Als Gastkuratoren gewann die National Gallery Xavier Bray, ehemals Kurator an der Dulwich Picture Gallery und seit Sommer 2016 Direktor der Wallace Collection in London. Bray hat sich in den letzten Jahren nicht nur als Kenner spanischer Kunst, sondern auch mit seiner Experimentierfreude bezüglich der Präsentation der permanenten Sammlung der Dulwich Gallery einen Namen gemacht. Diese Bereitschaft zum Unkonventionellen spiegelt sich im ungewöhnlichen Format des Ausstellungskatalogs wider. Während sich der "klassische Ausstellungskatalog" in der Regel aus essayistischen Expertenbeiträgen und Besprechungen der Exponate zusammensetzt, verfasste Bray den begleitenden Katalog zur Goya-Ausstellung praktisch im Alleingang. Einzig die Einleitung und die im Anhang zusammengetragenen Kurzbiografien der porträtierten Personen sowie die formalen Anmerkungen zu den Werken stammen von anderen Autoren.

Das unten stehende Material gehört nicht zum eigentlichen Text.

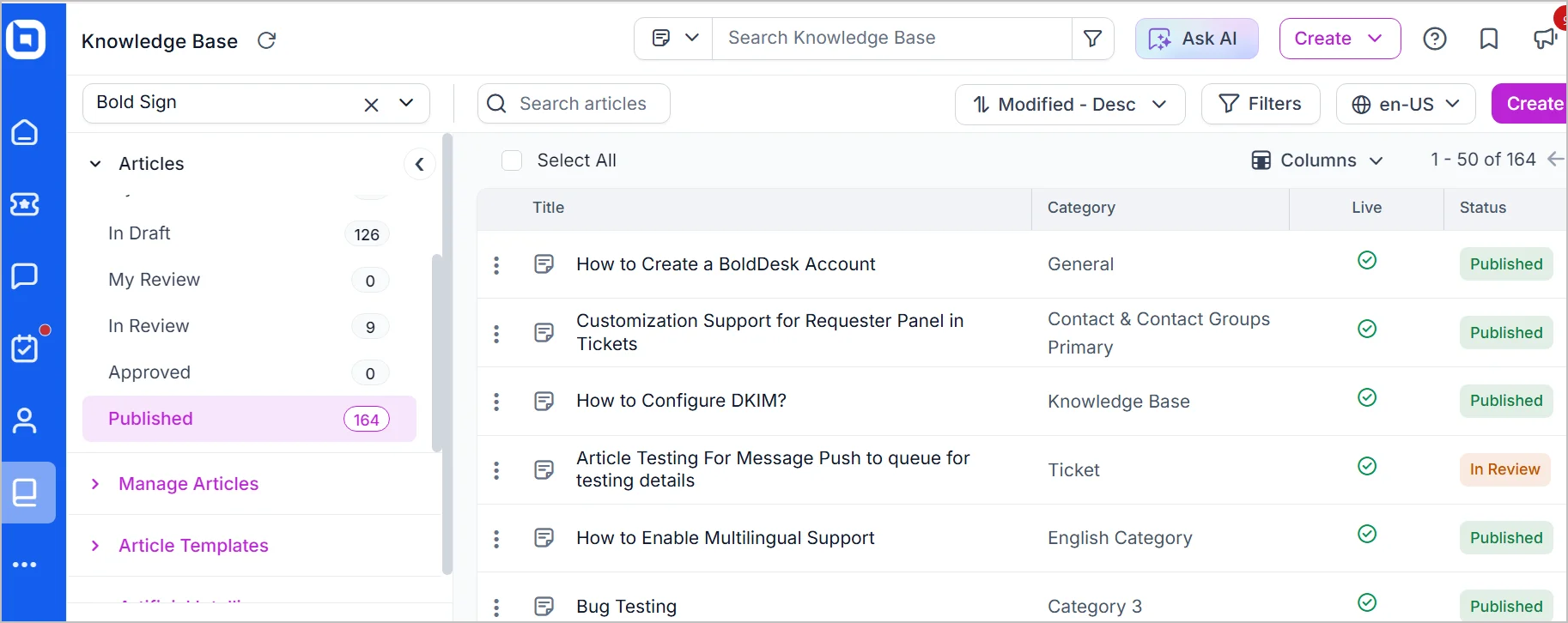Open row options for DKIM article
This screenshot has width=1568, height=623.
coord(496,402)
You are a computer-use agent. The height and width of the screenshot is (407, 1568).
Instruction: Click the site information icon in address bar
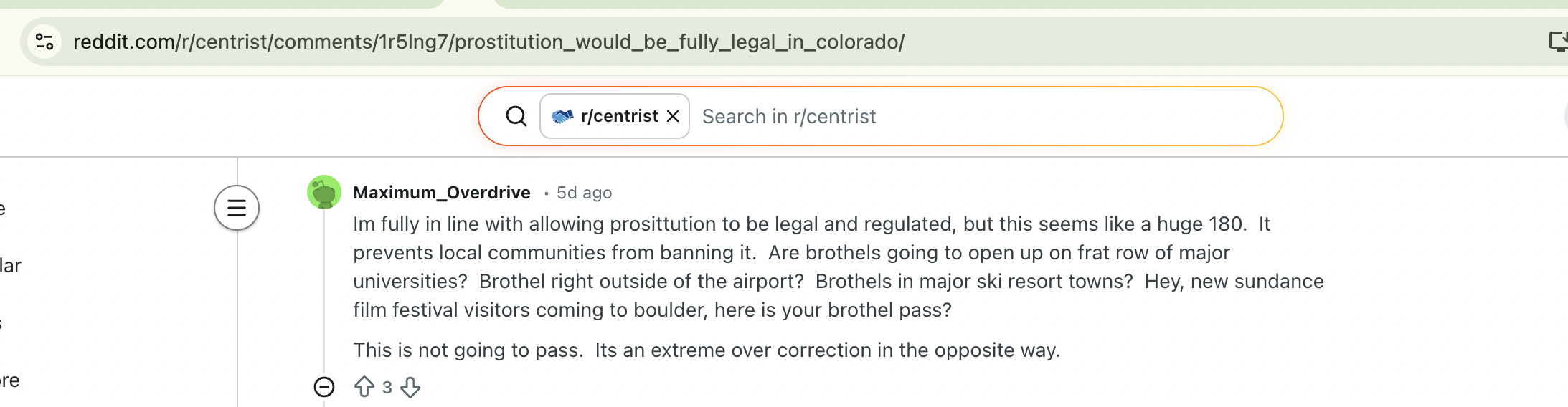[44, 42]
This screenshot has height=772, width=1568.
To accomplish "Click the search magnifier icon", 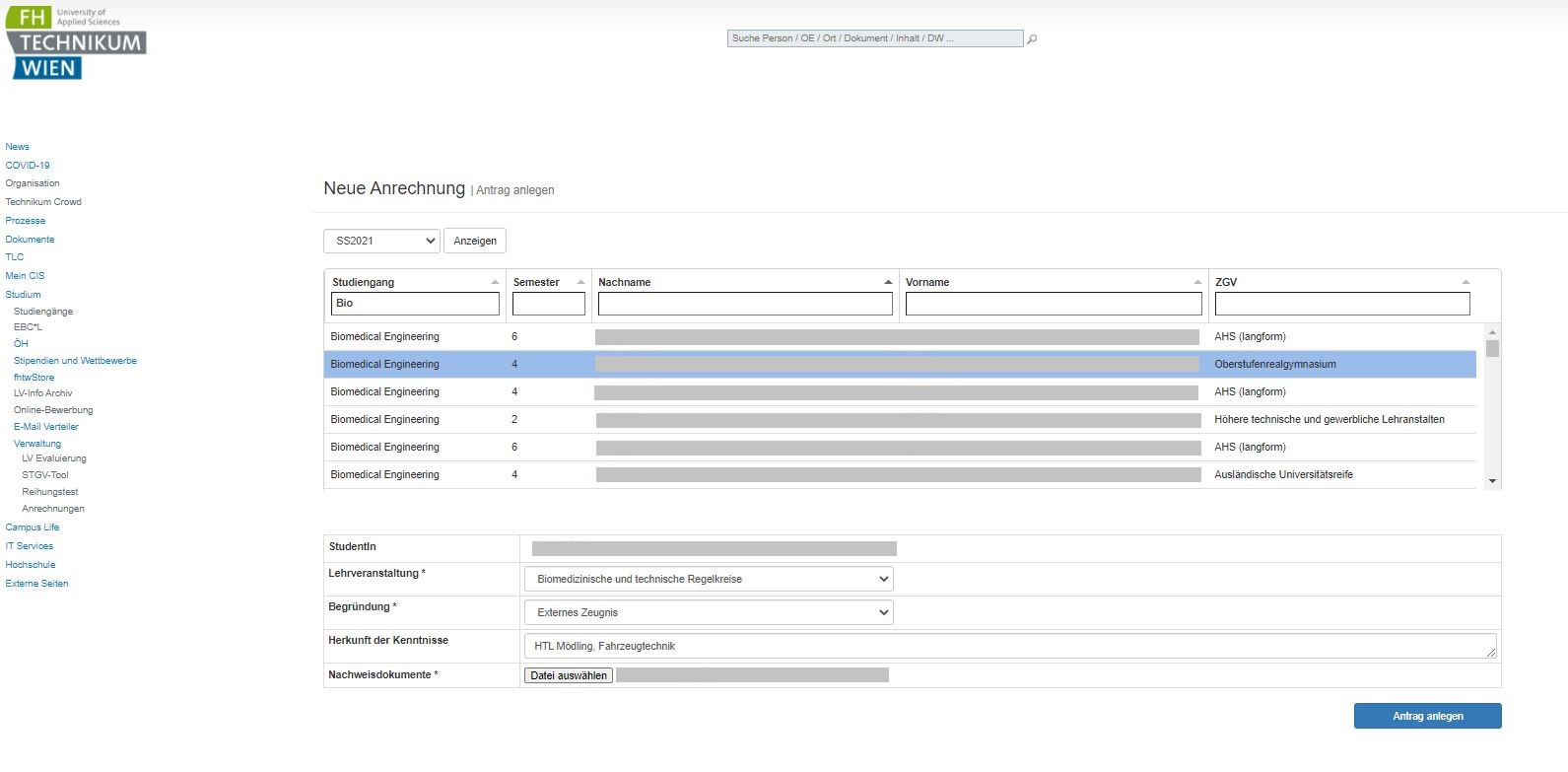I will tap(1032, 39).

Durch die primäre Autorschaft Brays und die Vielzahl der besprochenen Bildnisse liest sich der Ausstellungskatalog wie eine Monografie über Goyas Porträts, ein Eindruck, der durch Brays narrativen Stil noch verstärkt wird. Denn Xavier Bray behandelt in seinem Katalog nicht nur jene 69 Werke Goyas, die in der Ausstellung gezeigt wurden, sondern 42 weitere Bildnisse des Künstlers. Damit verfolgt er das erklärte Ziel, Goya von seiner besten Seite und gleichzeitig in seiner Mannigfaltigkeit zu zeigen. Die Auswahl der besten Porträts solle zudem einen Maßstab für diejenigen Bildnisse setzen, die in der Vergangenheit Goya zugeschrieben wurden, deren Autorschaft aber fraglich sei (11). Die Wahl der monografischen Form und die Fülle der diskutierten Bilder macht den Katalog zu einem wichtigen Referenzwerk für die Forschung zu Goyas Porträts. Gleichzeitig lässt sie aber auch eine einleitende Besprechung bisheriger Forschungsbeiträge zu diesem Thema und eine Positionierung von Brays Ausführungen innerhalb der Forschungslandschaft vermissen.

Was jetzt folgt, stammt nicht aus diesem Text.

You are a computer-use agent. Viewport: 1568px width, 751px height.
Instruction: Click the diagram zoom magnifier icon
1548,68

Der Aufbau des Katalogs folgt teils chronologischen, teils thematischen Gesichtspunkten. So reflektiert die Auswahl der Porträts nicht nur Goyas künstlerische Entwicklung von seinen ersten Porträts und seiner Zeit als Hofmaler bis zum Exil in Frankreich, sondern auch die großen Geschehnisse seiner Zeit von der Aufklärung bis zum spanischen Unabhängigkeitskrieg. Gleichzeitig stellt sich hier das ganze Spektrum von Goyas Klientel dar, von Politikern und Aristokraten über Hauptakteure der Aufklärung, Königsfamilie und Hochadel, Goyas Freunde, Kollegen und Familie bis hin zu Liberalen und Despoten.

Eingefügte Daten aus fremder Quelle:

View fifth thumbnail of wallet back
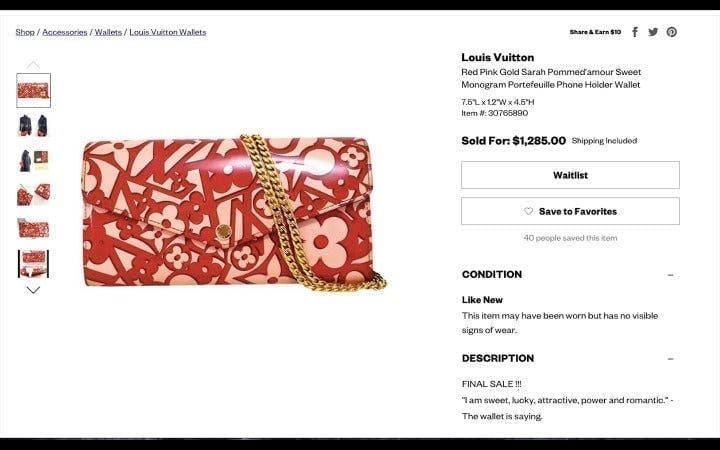 coord(34,228)
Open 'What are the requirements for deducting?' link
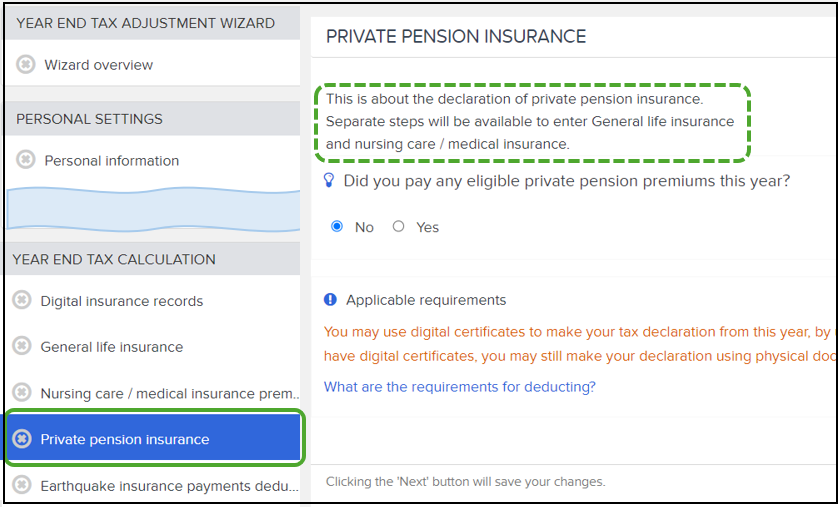The image size is (838, 507). 460,386
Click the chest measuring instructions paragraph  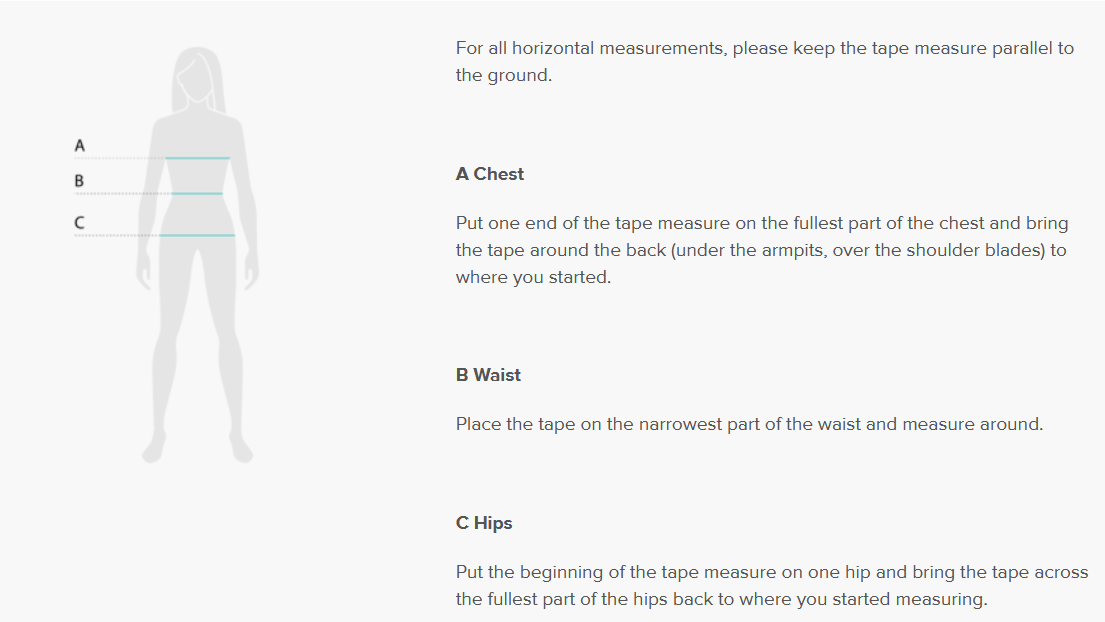(x=761, y=250)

Natürlich können bei einem monografisch-narrativen Buch, das über 100 Gemälde behandelt, keine bahnbrechenden Erkenntnisse zu einzelnen Bildnissen erwartet werden. Dafür gelingt es Bray, dem Leser die Augen für Zusammenhänge zu öffnen: Gemeinsamkeiten in den Entstehungsgeschichten der Porträts, Beziehungen ihrer Protagonisten untereinander oder auch Analogien in Goyas künstlerischen Zielen. So beginnt Bray beispielsweise das Kapitel "First Court Painter to the King (1799-1808)" recht überraschend mit einer kurzen Besprechung von Goyas Porträt des französischen Botschafters Ferdinand Guillemardet, der im Juli 1798 in Madrid weilte. Im nächsten Schritt zieht er Parallelen zwischen Goyas informell-respektvoller Herangehensweise an das Botschafterporträt und den etwa ein Jahr später entstandenen Porträts des spanischen Königpaars, Karl IV. im Jagdkostüm und Maria Luise von Parma vor der landschaftlichen Kulisse der Sommerresidenz la Granja de San Ildefonso. Das Königspaar war bereits zehn Jahre zuvor, kurz nach Regierungsantritt, von Goya porträtiert worden. Im Gegensatz zu jenen älteren, traditionelleren Porträts sollte die Repräsentation Karls IV. und seiner Gemahlin als reale Menschen, so Bray, das Image der spanischen Monarchie im eigenen Land wie im Ausland mit neuem Leben erfüllen und zeigen, dass die Bourbonen-Dynastie lebendig und wohlauf war.
Immer wieder zieht Bray den Vergleich zu Diego Velázquez und schildert dabei Goyas Bezugnahme auf dessen Porträts und deren Beweggründe. Auch die Verbreitung von eigenhändigen und von Mitarbeitern angefertigten Kopien und Bildvariationen zur Klärung der Zusammengehörigkeit von Bildgruppen bieten sinnvolle Ergänzungen zu den im Fokus behandelten Porträts. Darüber hinaus geht Bray auch auf das Problem der heutigen Betrachterperspektive bezüglich Goyas Porträts ein, die zum einen durch das Wissen um Goyas gesellschaftskritische Grafiken, zum anderen durch die Rezeption des 19. Jahrhunderts mit ihren Erwartungen an die Glorifizierung des Herrscherporträts, stark beeinflusst wurde. So versucht Bray auch immer wieder am Bild zu beweisen (zum Beispiel anhand der oben erwähnten informellen Porträts des Königspaars, 111-116), dass Goyas Hofporträts und andere Auftragsarbeiten keine versteckten satirischen oder kritischen Untertöne aufweisen, sondern oftmals Goyas Suche nach einer Balance zwischen Humanität und Autorität seiner Modelle widerspiegeln. So habe Goya statt seine Modelle zu idealisieren, ein reales und ehrliches Porträt eines wachen und liebenswerten Königs gezeichnet, der Tradition und Kontinuität repräsentiere und gleichzeitig zugänglich und sympathisch bleibe.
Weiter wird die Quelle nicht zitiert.